ORAL2013 comprises 835 recordings from 2008–2011 that contain 2 785 189 words (i.e. 3 285 508 tokens including punctuation) uttered by 2 544 speakers, out of which 1 297 speakers are unique. The recordings were made in Bohemia, Moravia and Silesia, their total length amounts to 17 471 minutes (almost 300 hours).

In order to ensure prototypicality of spontaneous spoken language, the following requirements were met during the recording:

physical presence of speakers,
dialogues (two or more speakers),
speakers who know each other,
unpreparedness and spontaneity and
non-public and unofficial situation.

In most of the cases, the speakers were not aware of the recording. They granted the permission to include the particular recording into the CNC only afterwards.

ORAL-series corpora: common features

Apart from different punctuation model, all corpora share the same transcription guidelines (with a few insignificant differences) including anonymization of personal data. Similarly, they also share basic metadata about the recording and the individual speakers that have only been enriched for ORAL2013.

ORAL-series corpora: enhancements of ORAL2013

The transcriptions are aligned with the sound, so that a user can hear actual realization of every expression (for technical reasons, this feature is not available in Bonito 1).
Area of the whole of the Czech Republic is covered.
The corpus is representative of informal spoken Czech and it is approximately balanced. The balance is not full (e.g. the proportion of male:female speakers is not exactly 50:50, but “only” 51:49) because this would require exclusion of some of the valuable material from the corpus. Furthermore, full balance is not really needed, as the query interface allows working with relative (and thus comparable) frequencies.
Punctuation of ORAL2013 is pause-based, while its predecessors use traditional syntactic punctuation.
Overlaps are explicitly marked by the value of structural attribute prekryv.
Speakers identical across several recordings share the same “nickname” indicated by the value of structural attribute oznacenishody.
The metadata include also type of the communication situation.

Acknowledgement

We would like to thank all who took part in recording, transcription and subsequent verification of the data, mainly students of Faculty of Arts, Charles University in Prague. The material was also collected by a number of students and their supervisors from University of Hradec Králové, University of West Bohemia in Pilsen, Masaryk University and Palacký University Olomouc. Special thanks for excellent cooperation go to Hana Voralová.

— Lucie Benešová and Martina Waclawičová (main coordinators)

Citing ORAL2013

Benešová, L. – Křen, M. – Waclawičová, M.: ORAL2013: reprezentativní korpus neformální mluvené češtiny.
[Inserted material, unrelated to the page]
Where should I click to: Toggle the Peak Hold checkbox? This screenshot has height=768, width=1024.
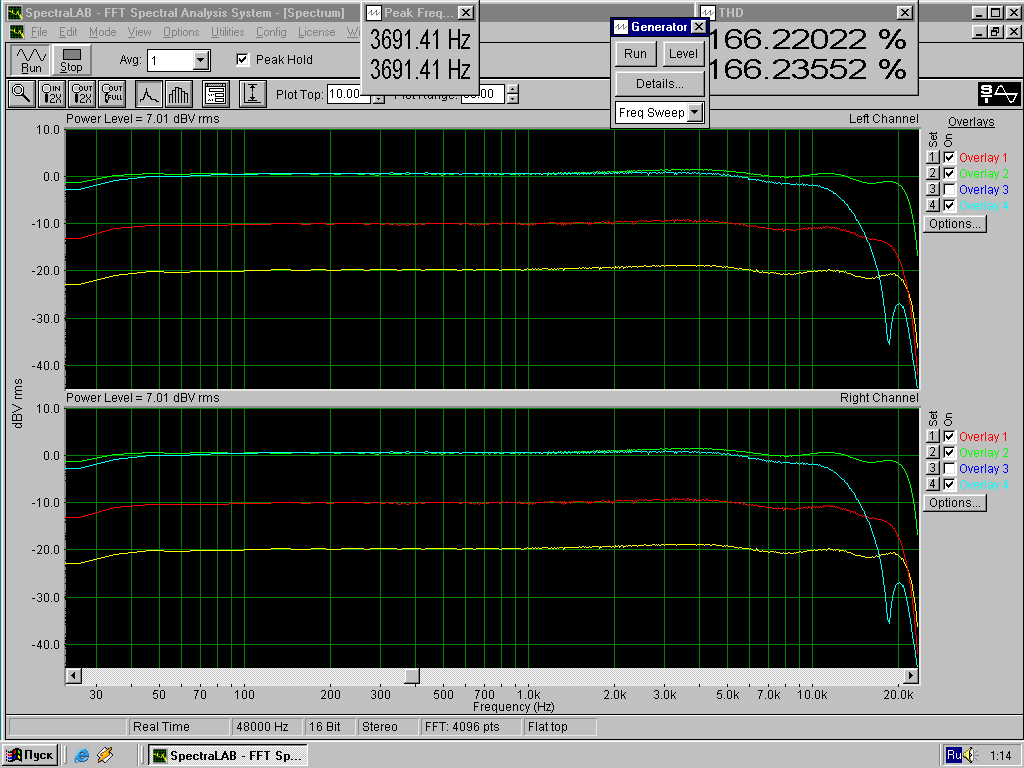point(242,59)
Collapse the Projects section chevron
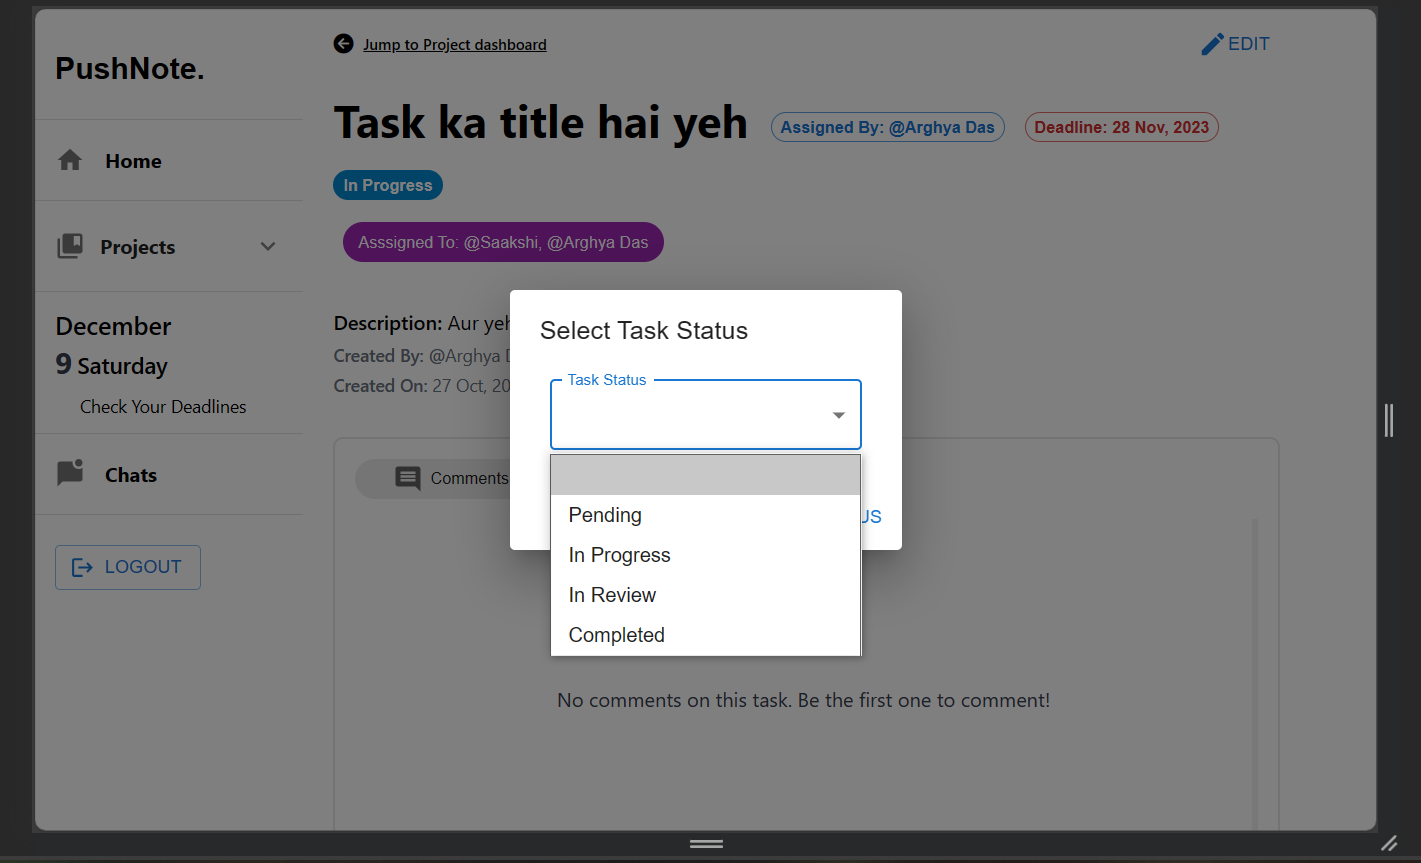 (x=267, y=245)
Ústav Českého národního korpusu FF UK, Praha 2013. Available on-line: http://www.korpus.cz

Benešová, L. – Křen, M. – Waclawičová, M. (2015): Korpus spontánní mluvené češtiny ORAL2013. In Časopis pro moderní filologii, 97(1), 42–50. ISSN 0008-7386.

Válková, L. – Waclawičová, M. – Křen, M. (2012): Balanced data repository of spontaneous spoken Czech. In Proceedings of the Eighth International Conference on Language Resources and Evaluation (LREC'12), 3345–3349. Istanbul: ELRA. ISBN 978-2-9517408-7-7.